Monday Notes: Family as Performative Action
I’m not interested in posing for pictures, pretending to be well, while emotions fire inside.
I’m not interested in spreading a smile wide across my face as I eviscerate deep-seated pain.
I’m not interested in keeping company with those whose life’s work is to worship Jesus, while spewing hate about others in private and praise in public.
I’m not interested in the performance of family.
I want to experience a mother whose instincts haven’t been muted by her own unmet needs, whose unconditional love isn’t predicated on codependency and control.

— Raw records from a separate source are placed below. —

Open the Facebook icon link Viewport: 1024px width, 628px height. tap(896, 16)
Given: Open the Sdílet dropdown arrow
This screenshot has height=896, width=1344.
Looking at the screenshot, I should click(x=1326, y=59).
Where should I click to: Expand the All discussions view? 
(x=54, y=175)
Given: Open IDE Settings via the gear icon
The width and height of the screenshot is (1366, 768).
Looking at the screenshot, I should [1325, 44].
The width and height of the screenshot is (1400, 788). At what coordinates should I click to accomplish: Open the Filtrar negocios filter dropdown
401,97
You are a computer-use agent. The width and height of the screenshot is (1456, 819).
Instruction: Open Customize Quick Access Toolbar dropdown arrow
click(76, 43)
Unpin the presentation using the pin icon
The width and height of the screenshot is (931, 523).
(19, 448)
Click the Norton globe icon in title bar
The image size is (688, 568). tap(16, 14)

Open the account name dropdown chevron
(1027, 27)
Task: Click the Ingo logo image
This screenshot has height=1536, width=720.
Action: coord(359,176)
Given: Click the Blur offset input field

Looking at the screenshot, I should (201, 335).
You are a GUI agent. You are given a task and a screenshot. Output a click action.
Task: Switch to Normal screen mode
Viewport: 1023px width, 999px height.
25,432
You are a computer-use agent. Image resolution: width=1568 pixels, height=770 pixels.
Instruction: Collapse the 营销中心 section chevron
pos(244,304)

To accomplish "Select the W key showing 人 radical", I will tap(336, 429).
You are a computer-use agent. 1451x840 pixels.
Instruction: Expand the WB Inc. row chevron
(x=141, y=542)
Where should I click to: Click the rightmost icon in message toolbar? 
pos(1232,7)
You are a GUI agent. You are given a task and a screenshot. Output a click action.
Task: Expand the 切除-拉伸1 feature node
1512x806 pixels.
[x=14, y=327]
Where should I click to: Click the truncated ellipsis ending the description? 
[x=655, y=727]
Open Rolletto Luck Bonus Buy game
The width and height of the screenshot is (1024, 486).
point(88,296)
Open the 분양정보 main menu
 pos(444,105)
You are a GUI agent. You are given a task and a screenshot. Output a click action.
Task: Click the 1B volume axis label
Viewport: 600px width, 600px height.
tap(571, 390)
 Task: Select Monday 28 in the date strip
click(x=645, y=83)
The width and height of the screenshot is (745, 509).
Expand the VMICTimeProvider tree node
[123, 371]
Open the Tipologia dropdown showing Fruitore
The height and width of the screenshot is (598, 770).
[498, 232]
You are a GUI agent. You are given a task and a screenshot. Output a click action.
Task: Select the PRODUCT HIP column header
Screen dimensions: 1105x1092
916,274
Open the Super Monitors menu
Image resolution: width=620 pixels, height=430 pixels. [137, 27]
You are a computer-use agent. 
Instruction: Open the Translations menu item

I want to feel the emotional security of a father, who uses words to express the intentions of his heart and the desires of his lineage, not the projection of patriarchy learned and perpetuated.
I want siblings secure enough in their attachment style to meet me through our bond of partiality, halfway toward middle ground and safety.
For when I become free from the performance of family, I can be liberated from the construct of connection. I can be loosened from the grip of a rendition of relatives. I can be released from the chains of perception of mother, father, sibling.
No. I’m not interested in the performance of family.
But this is a pipe dream in the 21st century, so I smile for the cellphones pointed in my direction, the sun behind the photographer’s back, poised to capture the golden hour of “a beautiful family,” broken inside, but perfectly documented through images portrayed via social media.